EDGAR RAMIREZ
TERMINAL ISLAND, 2020
For several months, I was on a mission to find predatory lending posters to tear down. Found on utility poles suspiciously promising a lending hand to the needy, I utilize their size, verbiage, and quantity, realizing how similar they are, related through vague word play and phone numbers with no name reference. Wording like:
FIX YOUR CREDIT
HOME LOAN 2.75%
WILL CASH APP YOU $5 RIGHT NOW
Are these exploitative and predatory in nature? Do they facilitate a need where other institutions might have failed a circle of society? Or is it both?
Inhabiting the same space as these posters are massive arrays of shipping yards, filled with containers, topped four-five stories high. Are they empty or full? How long will they sit there? This information is concealed. Their numbers never seem to dwindle or rise, in fact, they appear static to me, part of a never changing industrial landscape. Metal fabricators, junkyards, and warehouses; jobs supplemental to the surrounding shipyards and refineries, live in vast multitudes, creating a perception of dispensability. Grimy by nature, their location is not much better. The space is constantly and consistently pummeled by dark clouds of soot and colorless gases like sulfur dioxide, intermingled with a reeking wasteland of piss and shit that sits outside their borders. It is here where I find the abandoned tires. And not just a couple, but dozens, too many for me to haul in a few trips.

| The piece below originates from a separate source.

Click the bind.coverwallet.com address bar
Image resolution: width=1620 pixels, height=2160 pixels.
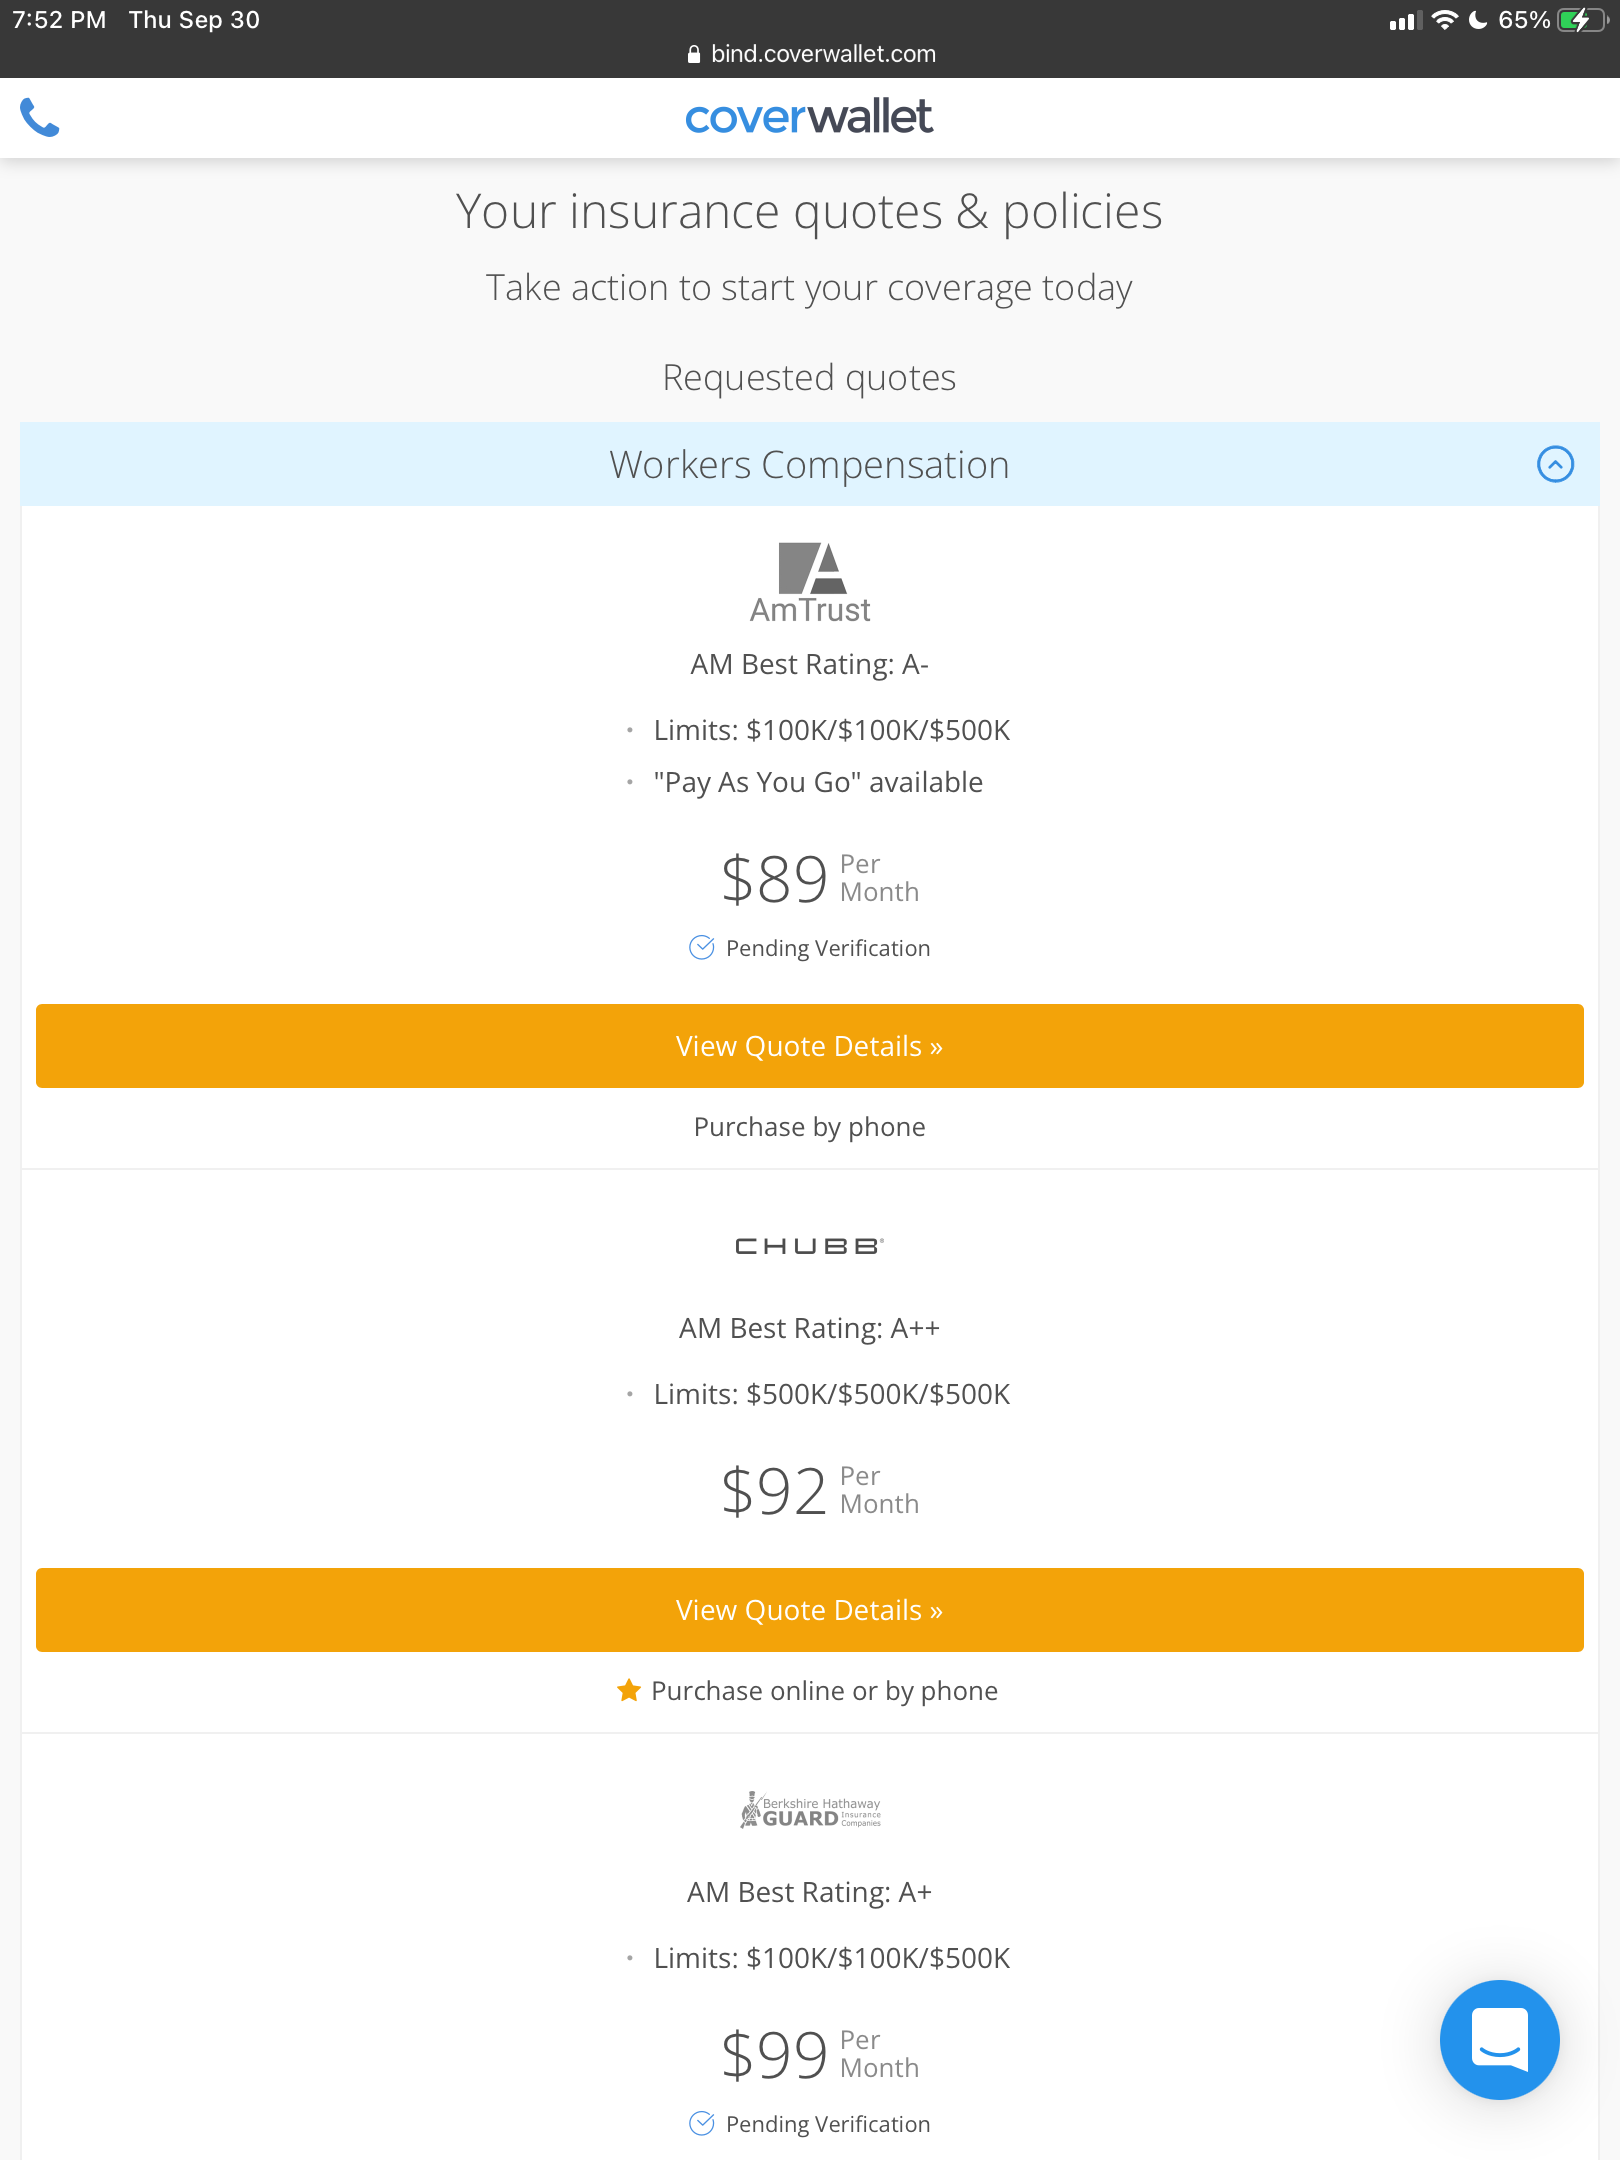tap(811, 54)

Fundamental to the works in this show are the processes of layering, removing, and the fragmenting of surface and text - heavily influenced by artists like Mark Bradford and the European décollage artists of the 1950s and 60s. In works like “End of Shift”, I employ a strenuous, physical exertion - drawing and adding to the list of Richard Serra’s action verbs. Throwing, pounding, and scraping; actions not only pertaining to making the body of work, but also drawing correlation to manual labor found throughout construction and manufacturing areas.
Objects and materials are pulled from a detritus of sorts, often found discarded roadside in heaps of trash or ignored and overlooked on busy intersections; characteristics, I find, undeniably more common to blue-collar neighborhoods. Layers of ubiquitous materials like concrete and cardboard are built up and torn down, creating an impression of organic disintegration while others, such as the tire marks, are more mechanical and systematic in their process. Tires are methodically tossed and thrashed, leaving behind a sooty smear on the walls. I relate this to the manufacturing and industrial workplace, where employers often expect their employees to have a routine, machine-like performance. Most often encumbered with low wages and long hours, these people are essential workers, who help to keep the economy and our way of life afloat, though much like the farm workers and those in the meatpacking industry, they too are often regarded expendable.
In Terminal Island, I am interested in examining the environment of a working-class space - the space I was born and continue to live in. Specifically by engaging with the power relations of debt, the Port of Los Angeles, and to a certain degree, the neighboring oil refineries, and their relationship to labor, waste, and the exploitative socioeconomic conditions of the surrounding area. Taking its name from the near-by artificial peninsula, Terminal Island is an exhibition dedicated to a place where the proletariat serves as the backbone for heavy industry and big business.